▶ Exercise details:
Using the entries below, write out the line with "Click the word ONE in ONE SIZE", the line with "The width and height of the screenshot is (660, 413).", and every line in between, exactly as each is written.

▶ Data to process:
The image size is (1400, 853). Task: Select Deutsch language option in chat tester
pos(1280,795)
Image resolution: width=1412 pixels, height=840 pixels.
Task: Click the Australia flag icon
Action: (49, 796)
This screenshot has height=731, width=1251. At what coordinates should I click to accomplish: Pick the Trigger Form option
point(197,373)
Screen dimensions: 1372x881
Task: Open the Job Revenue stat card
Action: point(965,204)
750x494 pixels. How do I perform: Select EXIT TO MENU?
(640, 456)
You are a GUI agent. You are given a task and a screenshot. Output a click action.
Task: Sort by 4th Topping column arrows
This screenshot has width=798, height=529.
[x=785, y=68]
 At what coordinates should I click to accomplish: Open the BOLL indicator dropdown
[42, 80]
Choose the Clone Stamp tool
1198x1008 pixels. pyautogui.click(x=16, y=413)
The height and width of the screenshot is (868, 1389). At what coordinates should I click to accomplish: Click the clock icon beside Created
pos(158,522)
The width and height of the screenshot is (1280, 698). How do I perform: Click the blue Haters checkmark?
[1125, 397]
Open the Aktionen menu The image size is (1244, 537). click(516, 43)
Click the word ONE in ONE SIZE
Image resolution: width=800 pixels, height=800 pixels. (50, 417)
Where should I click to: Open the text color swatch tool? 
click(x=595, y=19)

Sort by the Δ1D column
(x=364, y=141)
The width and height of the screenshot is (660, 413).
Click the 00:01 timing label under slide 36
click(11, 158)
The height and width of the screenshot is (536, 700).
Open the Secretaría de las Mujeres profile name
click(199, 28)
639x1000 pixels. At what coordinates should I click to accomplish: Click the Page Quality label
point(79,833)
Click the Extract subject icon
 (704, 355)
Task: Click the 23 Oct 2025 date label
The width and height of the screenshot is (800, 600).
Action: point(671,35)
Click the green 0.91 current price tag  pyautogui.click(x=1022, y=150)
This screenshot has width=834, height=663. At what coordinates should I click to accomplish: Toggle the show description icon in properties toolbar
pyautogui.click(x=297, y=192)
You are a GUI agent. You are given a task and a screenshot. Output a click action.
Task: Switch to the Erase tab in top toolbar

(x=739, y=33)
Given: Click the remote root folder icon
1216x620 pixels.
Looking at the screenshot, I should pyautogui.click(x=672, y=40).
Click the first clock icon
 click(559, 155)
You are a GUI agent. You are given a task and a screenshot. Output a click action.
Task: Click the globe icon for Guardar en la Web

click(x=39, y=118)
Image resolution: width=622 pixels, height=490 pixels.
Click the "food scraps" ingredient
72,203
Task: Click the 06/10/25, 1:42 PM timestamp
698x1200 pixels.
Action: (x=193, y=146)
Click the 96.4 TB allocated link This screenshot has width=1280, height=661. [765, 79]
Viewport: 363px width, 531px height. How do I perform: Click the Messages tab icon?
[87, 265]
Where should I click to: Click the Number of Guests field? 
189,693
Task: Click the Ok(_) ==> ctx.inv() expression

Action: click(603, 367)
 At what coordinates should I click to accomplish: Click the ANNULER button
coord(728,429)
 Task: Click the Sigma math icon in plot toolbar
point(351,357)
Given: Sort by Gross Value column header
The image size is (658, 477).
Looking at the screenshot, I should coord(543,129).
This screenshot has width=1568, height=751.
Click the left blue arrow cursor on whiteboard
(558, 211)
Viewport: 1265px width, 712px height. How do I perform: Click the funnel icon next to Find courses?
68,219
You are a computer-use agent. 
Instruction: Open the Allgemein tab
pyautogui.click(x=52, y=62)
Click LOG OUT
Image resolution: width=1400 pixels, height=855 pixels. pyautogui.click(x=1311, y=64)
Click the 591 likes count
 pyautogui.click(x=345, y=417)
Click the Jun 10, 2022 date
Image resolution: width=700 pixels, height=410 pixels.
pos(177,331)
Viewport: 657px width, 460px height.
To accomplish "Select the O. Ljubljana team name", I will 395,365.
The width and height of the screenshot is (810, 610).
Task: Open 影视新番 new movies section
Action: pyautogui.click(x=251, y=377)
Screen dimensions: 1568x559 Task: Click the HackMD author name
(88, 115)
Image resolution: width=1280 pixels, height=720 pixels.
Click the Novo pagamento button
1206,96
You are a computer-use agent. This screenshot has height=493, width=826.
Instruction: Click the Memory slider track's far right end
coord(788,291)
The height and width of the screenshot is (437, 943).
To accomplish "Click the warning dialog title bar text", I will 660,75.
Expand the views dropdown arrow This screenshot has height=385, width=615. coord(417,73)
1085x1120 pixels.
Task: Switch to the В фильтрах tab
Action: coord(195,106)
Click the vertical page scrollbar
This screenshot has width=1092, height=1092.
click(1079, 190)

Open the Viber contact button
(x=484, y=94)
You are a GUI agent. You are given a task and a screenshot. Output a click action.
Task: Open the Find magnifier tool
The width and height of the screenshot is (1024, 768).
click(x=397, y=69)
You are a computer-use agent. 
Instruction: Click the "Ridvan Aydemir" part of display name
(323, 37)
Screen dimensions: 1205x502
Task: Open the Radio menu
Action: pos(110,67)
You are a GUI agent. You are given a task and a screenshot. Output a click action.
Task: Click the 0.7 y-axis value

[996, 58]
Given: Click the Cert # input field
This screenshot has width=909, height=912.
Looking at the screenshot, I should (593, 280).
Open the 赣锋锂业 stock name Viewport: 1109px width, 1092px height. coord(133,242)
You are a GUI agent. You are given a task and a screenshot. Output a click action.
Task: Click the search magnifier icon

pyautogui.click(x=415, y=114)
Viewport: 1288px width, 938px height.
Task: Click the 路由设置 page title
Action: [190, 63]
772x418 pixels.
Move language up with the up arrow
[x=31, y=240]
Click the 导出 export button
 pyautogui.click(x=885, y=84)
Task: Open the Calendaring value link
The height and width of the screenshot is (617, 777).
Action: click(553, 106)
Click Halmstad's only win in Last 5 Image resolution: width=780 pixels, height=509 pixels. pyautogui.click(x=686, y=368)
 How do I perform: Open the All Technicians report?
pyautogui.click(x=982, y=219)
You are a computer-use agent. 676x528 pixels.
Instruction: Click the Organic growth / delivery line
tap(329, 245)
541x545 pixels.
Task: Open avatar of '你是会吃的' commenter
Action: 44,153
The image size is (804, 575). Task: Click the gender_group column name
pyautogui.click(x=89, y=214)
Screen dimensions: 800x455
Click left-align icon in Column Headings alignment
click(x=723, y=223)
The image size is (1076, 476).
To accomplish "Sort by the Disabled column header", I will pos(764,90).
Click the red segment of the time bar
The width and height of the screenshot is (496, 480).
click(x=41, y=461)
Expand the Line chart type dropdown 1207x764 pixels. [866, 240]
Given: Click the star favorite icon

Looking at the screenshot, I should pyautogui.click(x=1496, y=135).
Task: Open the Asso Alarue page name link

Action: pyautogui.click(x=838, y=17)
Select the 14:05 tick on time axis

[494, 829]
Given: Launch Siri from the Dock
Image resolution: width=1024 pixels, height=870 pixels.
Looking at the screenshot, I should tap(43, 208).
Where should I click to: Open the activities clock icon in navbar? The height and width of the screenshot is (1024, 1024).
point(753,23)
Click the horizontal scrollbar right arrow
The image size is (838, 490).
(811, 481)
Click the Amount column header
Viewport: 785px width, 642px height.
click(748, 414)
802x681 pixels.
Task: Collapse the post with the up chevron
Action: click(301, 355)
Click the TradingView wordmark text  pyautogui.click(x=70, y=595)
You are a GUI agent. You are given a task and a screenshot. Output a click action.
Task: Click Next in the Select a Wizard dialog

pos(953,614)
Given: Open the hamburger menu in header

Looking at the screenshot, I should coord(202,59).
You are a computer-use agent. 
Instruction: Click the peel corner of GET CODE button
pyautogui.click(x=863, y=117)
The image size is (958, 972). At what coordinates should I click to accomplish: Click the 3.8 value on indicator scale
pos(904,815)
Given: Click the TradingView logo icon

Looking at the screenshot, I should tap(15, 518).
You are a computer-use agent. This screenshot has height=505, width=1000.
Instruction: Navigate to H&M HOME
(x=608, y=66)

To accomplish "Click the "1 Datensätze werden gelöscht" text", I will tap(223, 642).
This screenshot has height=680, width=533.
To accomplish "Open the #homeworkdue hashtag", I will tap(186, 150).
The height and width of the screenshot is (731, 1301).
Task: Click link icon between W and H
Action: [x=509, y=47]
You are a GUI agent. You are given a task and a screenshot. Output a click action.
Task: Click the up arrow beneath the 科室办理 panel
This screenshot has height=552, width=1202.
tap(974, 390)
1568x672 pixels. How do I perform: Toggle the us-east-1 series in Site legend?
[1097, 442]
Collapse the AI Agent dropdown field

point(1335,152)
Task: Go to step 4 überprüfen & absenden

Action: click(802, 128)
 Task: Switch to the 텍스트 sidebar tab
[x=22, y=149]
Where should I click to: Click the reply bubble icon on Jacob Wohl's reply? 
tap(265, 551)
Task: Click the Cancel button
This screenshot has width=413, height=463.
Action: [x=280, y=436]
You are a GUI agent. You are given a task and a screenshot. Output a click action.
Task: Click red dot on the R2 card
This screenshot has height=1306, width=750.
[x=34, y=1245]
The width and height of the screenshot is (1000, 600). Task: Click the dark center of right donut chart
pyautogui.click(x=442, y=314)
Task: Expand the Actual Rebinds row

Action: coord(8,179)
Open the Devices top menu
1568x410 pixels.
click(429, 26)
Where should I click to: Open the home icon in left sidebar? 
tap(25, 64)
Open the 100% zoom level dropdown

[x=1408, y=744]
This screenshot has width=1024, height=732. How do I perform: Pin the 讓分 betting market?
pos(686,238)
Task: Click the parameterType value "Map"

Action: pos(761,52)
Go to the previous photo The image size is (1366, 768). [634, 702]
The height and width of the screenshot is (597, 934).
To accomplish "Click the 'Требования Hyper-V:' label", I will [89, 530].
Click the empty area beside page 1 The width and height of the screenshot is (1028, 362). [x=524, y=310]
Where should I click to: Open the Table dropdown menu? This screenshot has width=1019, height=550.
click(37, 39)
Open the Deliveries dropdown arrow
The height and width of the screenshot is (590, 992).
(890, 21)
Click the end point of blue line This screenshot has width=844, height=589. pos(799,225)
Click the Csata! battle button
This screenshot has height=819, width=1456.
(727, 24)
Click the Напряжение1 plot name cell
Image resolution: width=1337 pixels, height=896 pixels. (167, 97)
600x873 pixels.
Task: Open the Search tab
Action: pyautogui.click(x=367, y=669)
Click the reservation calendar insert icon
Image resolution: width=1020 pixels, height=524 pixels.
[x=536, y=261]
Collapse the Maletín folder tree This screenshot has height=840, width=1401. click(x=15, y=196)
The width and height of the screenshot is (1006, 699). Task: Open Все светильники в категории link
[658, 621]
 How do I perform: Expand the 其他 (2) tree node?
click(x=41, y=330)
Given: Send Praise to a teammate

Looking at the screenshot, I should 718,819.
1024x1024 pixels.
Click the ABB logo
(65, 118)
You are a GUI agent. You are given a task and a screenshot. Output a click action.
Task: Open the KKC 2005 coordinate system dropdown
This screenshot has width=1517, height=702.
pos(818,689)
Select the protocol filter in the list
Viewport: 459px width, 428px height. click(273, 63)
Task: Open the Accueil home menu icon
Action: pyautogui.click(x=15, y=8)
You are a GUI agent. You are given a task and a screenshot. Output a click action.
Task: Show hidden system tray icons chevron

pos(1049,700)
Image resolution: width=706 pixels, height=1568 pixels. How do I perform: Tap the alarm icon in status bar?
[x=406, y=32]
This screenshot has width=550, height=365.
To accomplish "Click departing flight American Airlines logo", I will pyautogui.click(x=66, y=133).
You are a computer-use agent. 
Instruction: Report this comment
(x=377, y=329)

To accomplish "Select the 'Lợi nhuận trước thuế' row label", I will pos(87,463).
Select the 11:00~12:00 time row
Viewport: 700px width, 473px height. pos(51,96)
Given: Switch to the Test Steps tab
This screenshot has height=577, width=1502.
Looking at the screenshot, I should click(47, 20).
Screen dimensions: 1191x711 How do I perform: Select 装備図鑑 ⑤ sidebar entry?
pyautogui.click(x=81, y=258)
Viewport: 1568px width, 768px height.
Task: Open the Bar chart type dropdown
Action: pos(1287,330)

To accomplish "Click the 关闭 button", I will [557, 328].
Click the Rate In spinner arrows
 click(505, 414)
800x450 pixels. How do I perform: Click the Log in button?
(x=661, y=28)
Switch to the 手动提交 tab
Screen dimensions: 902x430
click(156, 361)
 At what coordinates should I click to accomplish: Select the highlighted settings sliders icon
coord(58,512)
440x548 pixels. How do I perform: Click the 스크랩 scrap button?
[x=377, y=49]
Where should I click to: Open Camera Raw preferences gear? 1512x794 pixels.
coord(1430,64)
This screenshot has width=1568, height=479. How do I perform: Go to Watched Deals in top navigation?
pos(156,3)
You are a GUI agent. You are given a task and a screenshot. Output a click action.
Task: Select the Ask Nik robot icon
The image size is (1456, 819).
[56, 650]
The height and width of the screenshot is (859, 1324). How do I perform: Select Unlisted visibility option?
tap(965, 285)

▶ Answer for this exercise:
Click the word ONE in ONE SIZE
Image resolution: width=800 pixels, height=800 pixels. (50, 417)
Where should I click to: Open the text color swatch tool? 
click(x=595, y=19)

Sort by the Δ1D column
(x=364, y=141)
The width and height of the screenshot is (660, 413).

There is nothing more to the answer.